Write out the lines from the top of the material through the line with "Select the Admin gear icon", exactly and with nothing added.

(Beginning of DATASET EXTRACT)

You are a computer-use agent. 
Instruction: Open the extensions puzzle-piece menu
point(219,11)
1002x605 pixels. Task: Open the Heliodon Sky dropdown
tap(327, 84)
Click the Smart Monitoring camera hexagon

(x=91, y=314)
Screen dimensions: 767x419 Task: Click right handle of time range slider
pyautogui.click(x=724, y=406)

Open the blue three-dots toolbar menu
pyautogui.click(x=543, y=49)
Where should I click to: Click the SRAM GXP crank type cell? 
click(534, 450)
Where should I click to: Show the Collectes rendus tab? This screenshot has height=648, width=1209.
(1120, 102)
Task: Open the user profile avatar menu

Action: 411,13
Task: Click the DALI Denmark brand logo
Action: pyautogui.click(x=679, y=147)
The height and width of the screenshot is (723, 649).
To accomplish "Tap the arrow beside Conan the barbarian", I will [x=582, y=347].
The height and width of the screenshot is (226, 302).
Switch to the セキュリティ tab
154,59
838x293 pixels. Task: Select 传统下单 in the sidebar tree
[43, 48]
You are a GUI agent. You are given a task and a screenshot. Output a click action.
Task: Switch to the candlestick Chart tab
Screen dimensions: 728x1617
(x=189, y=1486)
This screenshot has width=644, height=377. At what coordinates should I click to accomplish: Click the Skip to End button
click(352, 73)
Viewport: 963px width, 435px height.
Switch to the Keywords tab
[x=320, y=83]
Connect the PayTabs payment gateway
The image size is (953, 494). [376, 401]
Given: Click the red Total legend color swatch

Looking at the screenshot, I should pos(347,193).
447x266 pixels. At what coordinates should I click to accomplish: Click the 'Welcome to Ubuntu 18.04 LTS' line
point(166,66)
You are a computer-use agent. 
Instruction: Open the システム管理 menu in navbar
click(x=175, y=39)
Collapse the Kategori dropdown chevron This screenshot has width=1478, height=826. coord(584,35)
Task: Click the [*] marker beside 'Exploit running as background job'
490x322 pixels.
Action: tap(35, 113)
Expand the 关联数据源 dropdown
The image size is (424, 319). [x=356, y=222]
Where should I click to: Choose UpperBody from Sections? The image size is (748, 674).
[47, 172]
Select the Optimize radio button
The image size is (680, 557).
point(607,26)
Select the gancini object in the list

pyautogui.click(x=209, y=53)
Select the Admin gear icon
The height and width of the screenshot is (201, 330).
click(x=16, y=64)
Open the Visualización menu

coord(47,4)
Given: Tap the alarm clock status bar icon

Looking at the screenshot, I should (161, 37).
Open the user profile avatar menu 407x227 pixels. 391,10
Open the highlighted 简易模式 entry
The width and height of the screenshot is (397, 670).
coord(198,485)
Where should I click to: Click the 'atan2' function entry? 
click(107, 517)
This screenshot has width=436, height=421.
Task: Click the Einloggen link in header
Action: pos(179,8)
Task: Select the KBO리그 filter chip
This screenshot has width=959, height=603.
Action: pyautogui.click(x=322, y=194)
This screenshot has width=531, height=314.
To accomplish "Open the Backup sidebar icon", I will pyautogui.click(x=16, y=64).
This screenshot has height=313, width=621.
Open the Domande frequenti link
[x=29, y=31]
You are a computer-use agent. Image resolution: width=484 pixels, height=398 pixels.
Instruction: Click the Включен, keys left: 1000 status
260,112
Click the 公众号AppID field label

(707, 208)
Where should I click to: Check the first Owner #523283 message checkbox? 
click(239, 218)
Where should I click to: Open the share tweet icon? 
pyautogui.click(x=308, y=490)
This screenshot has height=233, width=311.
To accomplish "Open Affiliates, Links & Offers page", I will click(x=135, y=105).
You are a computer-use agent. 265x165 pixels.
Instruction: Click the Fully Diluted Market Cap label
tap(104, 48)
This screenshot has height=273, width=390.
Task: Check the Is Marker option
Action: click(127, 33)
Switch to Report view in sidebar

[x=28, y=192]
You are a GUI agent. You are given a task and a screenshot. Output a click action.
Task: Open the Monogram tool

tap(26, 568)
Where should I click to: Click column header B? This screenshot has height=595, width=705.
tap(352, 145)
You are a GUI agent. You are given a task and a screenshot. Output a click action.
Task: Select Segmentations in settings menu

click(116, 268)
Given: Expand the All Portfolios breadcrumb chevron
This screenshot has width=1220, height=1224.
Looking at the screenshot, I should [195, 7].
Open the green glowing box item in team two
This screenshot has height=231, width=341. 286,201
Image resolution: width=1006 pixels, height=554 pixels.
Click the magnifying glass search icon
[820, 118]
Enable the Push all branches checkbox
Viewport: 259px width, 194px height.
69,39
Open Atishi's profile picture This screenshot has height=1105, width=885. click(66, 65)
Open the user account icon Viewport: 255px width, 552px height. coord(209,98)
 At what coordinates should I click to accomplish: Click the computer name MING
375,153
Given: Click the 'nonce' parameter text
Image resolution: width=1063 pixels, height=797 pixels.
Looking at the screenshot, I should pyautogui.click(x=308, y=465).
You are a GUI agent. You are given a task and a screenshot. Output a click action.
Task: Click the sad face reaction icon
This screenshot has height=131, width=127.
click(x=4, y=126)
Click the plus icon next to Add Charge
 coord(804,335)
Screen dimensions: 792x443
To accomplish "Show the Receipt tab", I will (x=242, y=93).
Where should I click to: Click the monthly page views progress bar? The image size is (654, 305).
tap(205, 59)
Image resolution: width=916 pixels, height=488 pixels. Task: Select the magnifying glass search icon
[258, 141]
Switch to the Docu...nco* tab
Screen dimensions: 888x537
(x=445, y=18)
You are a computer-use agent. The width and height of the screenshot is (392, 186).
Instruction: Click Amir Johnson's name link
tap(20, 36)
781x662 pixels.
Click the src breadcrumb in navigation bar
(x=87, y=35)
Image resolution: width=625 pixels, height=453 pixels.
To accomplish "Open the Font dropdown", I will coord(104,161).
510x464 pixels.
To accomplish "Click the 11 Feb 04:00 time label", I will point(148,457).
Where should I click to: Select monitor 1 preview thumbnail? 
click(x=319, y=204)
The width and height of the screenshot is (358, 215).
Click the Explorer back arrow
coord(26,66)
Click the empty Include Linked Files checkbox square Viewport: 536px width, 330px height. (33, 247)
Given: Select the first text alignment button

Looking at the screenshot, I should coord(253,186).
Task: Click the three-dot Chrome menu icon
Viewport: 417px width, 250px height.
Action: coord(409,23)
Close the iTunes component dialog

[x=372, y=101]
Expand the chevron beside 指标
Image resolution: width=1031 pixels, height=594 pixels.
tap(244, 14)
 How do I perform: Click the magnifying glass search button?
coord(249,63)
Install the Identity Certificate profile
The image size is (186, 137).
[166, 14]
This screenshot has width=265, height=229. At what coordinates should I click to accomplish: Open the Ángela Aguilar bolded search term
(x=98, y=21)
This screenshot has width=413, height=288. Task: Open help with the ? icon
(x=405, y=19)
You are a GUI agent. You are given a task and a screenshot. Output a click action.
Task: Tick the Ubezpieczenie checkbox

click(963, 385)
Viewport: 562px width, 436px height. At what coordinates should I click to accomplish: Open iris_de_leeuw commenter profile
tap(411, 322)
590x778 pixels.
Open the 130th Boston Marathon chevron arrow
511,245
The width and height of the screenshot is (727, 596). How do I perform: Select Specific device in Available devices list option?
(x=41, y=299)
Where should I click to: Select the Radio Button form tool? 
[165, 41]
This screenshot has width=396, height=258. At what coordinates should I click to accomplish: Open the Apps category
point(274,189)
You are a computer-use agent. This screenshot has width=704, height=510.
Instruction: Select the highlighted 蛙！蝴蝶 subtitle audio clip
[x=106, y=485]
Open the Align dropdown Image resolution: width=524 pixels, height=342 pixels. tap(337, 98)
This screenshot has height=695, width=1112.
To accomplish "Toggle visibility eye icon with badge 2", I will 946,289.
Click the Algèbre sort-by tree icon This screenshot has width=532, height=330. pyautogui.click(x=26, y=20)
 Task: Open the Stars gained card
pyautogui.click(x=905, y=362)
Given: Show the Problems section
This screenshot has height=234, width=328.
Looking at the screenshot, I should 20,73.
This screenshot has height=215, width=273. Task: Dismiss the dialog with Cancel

(End of DATASET EXTRACT)

* _YOUR RESPONSE_
You are a computer-use agent. 
Instruction: Open the extensions puzzle-piece menu
point(219,11)
1002x605 pixels. Task: Open the Heliodon Sky dropdown
tap(327, 84)
Click the Smart Monitoring camera hexagon

(x=91, y=314)
Screen dimensions: 767x419 Task: Click right handle of time range slider
pyautogui.click(x=724, y=406)

Open the blue three-dots toolbar menu
pyautogui.click(x=543, y=49)
Where should I click to: Click the SRAM GXP crank type cell? 
click(534, 450)
Where should I click to: Show the Collectes rendus tab? This screenshot has height=648, width=1209.
(1120, 102)
Task: Open the user profile avatar menu

Action: 411,13
Task: Click the DALI Denmark brand logo
Action: pyautogui.click(x=679, y=147)
The height and width of the screenshot is (723, 649).
To accomplish "Tap the arrow beside Conan the barbarian", I will [x=582, y=347].
The height and width of the screenshot is (226, 302).
Switch to the セキュリティ tab
154,59
838x293 pixels. Task: Select 传统下单 in the sidebar tree
[43, 48]
You are a GUI agent. You are given a task and a screenshot. Output a click action.
Task: Switch to the candlestick Chart tab
Screen dimensions: 728x1617
(x=189, y=1486)
This screenshot has width=644, height=377. At what coordinates should I click to accomplish: Click the Skip to End button
click(352, 73)
Viewport: 963px width, 435px height.
Switch to the Keywords tab
[x=320, y=83]
Connect the PayTabs payment gateway
The image size is (953, 494). [376, 401]
Given: Click the red Total legend color swatch

Looking at the screenshot, I should pos(347,193).
447x266 pixels. At what coordinates should I click to accomplish: Click the 'Welcome to Ubuntu 18.04 LTS' line
point(166,66)
You are a computer-use agent. 
Instruction: Open the システム管理 menu in navbar
click(x=175, y=39)
Collapse the Kategori dropdown chevron This screenshot has width=1478, height=826. coord(584,35)
Task: Click the [*] marker beside 'Exploit running as background job'
490x322 pixels.
Action: tap(35, 113)
Expand the 关联数据源 dropdown
The image size is (424, 319). [x=356, y=222]
Where should I click to: Choose UpperBody from Sections? The image size is (748, 674).
[47, 172]
Select the Optimize radio button
The image size is (680, 557).
point(607,26)
Select the gancini object in the list

pyautogui.click(x=209, y=53)
Select the Admin gear icon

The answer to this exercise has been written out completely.